Que novos requisitos de conformidade os investidores institucionais devem esperar das futuras regulamentações sobre ativos digitais?

Espere por atestados mensais, carteiras segregadas e requisitos contínuos de comprovação de reservas sob a supervisão da MiCA e da OCC. A SEC poderá revisar a documentação de controle essencial, e as corretoras devem se preparar para a apresentação do formulário 1099-DA, que exige registros abrangentes de transações e registros de custo de aquisição.

Políticas mais rigorosas em relação aos ativos digitais tornarão mais difícil ou mais fácil para as empresas adotarem estratégias de tesouraria com criptomoedas?
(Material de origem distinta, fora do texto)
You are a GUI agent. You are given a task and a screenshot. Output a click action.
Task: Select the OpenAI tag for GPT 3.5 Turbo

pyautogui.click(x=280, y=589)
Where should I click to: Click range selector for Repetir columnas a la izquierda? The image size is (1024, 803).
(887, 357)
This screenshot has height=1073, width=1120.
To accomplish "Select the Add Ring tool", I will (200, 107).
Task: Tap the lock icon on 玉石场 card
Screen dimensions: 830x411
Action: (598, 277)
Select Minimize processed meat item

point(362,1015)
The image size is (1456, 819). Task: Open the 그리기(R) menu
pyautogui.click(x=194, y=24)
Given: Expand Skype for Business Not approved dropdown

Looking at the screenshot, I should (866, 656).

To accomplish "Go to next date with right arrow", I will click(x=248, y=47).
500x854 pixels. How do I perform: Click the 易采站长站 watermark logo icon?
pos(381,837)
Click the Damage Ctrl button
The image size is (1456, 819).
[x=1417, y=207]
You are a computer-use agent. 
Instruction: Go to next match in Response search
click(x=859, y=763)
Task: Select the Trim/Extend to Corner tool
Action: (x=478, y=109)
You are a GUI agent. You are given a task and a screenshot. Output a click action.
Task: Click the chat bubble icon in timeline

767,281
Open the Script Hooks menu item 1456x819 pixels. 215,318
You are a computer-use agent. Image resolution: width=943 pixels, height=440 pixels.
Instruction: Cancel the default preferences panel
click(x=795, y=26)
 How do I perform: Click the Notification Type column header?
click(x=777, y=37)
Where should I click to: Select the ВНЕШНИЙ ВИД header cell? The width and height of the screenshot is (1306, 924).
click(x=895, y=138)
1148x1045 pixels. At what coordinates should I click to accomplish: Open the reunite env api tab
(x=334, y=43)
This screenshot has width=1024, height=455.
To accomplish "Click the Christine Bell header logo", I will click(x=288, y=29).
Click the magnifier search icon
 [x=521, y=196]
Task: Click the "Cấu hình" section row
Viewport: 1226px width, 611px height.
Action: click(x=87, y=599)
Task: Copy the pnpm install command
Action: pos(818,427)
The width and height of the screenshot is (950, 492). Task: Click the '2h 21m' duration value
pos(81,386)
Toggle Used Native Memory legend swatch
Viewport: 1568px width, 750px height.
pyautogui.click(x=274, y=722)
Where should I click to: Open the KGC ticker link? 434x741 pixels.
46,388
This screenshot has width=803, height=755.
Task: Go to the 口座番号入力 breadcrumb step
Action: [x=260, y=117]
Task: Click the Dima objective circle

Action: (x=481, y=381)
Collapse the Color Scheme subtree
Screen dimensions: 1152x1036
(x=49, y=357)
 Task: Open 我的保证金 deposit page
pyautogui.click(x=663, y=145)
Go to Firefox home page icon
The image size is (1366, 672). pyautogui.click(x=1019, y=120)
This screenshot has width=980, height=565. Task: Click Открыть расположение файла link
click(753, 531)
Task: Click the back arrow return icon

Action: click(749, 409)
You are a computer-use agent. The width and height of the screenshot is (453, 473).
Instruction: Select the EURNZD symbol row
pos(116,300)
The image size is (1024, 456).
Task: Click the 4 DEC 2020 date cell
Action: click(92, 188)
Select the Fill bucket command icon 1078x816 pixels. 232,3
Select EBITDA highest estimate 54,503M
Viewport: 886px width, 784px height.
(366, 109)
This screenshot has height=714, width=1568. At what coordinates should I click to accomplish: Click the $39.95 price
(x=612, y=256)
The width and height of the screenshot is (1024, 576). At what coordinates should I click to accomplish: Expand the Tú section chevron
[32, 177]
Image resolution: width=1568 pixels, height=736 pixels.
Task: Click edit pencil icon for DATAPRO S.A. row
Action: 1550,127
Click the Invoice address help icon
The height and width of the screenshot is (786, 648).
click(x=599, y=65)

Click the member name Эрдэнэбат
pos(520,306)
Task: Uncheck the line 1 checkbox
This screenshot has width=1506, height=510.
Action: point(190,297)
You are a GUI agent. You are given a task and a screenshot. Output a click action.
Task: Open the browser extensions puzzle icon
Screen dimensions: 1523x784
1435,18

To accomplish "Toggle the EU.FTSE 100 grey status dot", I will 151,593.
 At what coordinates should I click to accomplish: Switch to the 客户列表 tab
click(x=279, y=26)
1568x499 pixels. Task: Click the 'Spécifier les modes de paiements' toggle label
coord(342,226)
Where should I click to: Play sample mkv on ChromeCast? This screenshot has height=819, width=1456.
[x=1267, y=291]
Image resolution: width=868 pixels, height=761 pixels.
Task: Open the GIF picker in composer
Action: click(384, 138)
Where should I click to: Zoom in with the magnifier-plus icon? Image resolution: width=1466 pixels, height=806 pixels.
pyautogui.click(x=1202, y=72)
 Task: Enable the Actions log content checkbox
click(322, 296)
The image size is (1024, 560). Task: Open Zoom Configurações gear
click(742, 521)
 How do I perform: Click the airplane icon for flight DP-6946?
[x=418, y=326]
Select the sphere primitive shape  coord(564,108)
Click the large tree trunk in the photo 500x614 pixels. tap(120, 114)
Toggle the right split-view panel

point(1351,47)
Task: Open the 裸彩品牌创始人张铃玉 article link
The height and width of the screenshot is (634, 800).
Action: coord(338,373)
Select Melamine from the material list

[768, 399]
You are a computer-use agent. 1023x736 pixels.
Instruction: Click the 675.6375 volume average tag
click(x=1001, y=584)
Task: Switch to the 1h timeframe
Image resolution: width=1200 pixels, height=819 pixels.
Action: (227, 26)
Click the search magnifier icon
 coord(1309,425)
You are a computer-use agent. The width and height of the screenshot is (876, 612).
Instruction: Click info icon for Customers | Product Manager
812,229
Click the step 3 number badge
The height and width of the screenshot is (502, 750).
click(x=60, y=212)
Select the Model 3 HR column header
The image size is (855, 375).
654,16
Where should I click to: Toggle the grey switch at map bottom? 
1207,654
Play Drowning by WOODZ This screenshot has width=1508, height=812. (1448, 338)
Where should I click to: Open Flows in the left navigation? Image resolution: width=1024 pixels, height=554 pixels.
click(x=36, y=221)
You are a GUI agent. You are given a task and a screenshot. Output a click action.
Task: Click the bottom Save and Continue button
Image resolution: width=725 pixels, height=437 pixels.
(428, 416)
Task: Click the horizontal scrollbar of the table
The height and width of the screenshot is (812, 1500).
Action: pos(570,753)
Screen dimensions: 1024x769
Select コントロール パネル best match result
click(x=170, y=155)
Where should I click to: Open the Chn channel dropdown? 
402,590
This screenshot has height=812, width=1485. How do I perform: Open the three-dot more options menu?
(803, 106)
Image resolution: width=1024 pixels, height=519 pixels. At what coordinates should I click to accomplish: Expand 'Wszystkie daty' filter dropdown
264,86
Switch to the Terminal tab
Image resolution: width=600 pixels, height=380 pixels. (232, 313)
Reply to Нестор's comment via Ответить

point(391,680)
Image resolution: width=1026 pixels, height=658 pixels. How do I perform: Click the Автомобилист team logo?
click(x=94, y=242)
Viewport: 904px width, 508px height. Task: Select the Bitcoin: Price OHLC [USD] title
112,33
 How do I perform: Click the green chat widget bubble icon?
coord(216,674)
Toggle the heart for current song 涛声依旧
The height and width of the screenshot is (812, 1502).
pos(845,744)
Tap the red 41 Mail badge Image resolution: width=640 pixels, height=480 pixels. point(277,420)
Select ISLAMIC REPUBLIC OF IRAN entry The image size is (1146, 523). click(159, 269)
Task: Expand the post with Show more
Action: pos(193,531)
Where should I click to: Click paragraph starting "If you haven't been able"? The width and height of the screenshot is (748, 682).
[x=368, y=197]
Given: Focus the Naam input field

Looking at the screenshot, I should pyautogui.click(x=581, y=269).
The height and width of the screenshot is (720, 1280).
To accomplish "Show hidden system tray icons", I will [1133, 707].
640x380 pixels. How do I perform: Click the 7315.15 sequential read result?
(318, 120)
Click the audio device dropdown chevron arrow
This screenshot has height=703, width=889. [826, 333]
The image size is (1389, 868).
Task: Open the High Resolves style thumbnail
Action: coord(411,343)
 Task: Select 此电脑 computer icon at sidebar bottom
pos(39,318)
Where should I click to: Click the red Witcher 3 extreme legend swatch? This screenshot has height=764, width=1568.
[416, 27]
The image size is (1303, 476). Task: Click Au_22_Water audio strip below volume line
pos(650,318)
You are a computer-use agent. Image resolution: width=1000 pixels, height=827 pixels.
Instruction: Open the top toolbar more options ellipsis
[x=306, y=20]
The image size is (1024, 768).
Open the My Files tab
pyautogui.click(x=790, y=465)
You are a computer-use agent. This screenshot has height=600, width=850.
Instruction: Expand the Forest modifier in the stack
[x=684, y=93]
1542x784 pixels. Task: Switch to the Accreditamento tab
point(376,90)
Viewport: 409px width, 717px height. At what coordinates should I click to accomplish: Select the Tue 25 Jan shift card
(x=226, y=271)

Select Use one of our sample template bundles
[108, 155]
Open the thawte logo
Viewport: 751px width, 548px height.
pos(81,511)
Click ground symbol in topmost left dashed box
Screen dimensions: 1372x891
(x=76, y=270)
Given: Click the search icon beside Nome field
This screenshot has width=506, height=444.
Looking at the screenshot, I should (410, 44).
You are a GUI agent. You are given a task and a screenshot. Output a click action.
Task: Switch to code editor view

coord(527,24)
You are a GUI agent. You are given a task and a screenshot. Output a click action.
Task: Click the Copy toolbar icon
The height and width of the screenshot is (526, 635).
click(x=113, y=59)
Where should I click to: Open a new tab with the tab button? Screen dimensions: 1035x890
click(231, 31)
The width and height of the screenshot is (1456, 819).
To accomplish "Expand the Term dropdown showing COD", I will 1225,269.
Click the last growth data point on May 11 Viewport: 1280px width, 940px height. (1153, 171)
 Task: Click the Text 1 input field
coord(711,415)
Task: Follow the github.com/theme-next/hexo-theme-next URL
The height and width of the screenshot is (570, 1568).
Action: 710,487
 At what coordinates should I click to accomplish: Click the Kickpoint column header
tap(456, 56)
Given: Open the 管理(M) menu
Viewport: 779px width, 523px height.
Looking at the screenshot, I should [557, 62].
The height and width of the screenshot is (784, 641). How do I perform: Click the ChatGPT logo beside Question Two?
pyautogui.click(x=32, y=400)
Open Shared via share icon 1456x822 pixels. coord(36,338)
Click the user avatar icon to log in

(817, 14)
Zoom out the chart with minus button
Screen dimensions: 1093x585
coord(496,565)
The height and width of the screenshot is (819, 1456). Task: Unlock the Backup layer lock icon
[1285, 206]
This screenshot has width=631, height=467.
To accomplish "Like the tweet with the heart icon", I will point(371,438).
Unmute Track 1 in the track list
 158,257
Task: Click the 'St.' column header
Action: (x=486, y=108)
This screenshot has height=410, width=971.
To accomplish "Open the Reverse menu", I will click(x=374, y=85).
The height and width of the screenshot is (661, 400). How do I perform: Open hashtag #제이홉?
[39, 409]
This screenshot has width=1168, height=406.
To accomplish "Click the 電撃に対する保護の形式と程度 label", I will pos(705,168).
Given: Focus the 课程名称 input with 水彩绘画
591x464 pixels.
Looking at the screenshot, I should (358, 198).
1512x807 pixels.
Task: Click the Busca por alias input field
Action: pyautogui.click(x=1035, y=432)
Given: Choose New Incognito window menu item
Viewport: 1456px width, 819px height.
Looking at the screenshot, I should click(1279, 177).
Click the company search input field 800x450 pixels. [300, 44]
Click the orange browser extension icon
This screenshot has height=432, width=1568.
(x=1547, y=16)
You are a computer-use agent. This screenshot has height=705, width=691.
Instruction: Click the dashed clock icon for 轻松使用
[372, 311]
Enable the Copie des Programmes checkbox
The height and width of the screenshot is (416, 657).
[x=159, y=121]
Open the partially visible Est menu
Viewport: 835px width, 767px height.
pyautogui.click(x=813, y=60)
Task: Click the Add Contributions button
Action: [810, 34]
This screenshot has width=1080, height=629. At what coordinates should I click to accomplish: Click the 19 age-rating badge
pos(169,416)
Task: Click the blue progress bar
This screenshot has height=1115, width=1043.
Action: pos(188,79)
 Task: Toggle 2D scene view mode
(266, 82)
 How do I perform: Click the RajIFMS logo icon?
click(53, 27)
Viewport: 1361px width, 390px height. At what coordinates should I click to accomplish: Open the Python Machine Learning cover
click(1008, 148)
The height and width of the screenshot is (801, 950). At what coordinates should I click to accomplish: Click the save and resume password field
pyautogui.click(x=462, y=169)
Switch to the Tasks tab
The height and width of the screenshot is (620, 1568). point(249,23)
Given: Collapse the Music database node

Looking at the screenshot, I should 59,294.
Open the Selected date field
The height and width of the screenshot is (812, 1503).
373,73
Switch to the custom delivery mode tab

Isso ficará mais fácil com o tempo. As obrigações de conformidade serão um desafio que valerá a pena enfrentar, mas o que será diferente em 2026 é que regras mais claras tornarão a resolução desses desafios, desde o início, muito mais viável.

Como os diferentes países estão abordando a regulamentação dos ativos digitais e quais jurisdições são mais favoráveis?

A UE dá ênfase à harmonização no âmbito da MiCA, o Reino Unido integra as criptomoedas na regulamentação de pagamentos e os EUA aplicam uma supervisão específica para cada tipo de ativo. A jurisdição mais adequada para suas operações dependerá de suas necessidades específicas, mas já se vislumbram clareza, processos de licenciamento e diretrizes de supervisão previsíveis.

O que devemos fazer agora para preparar nossa infraestrutura de conformidade para as mudanças nas políticas previstas para 2026?

Faça uma revisão imediata de suas relações de custódia. Certifique-se de que seu custodiante seja um custodiante qualificado de acordo com as normas regulatórias, e não apenas um provedor de tecnologia. Implemente fluxos de trabalho automatizados que estejam em conformidade com as orientações normativas a serem divulgadas, levando em conta as especificidades de cada jurisdição.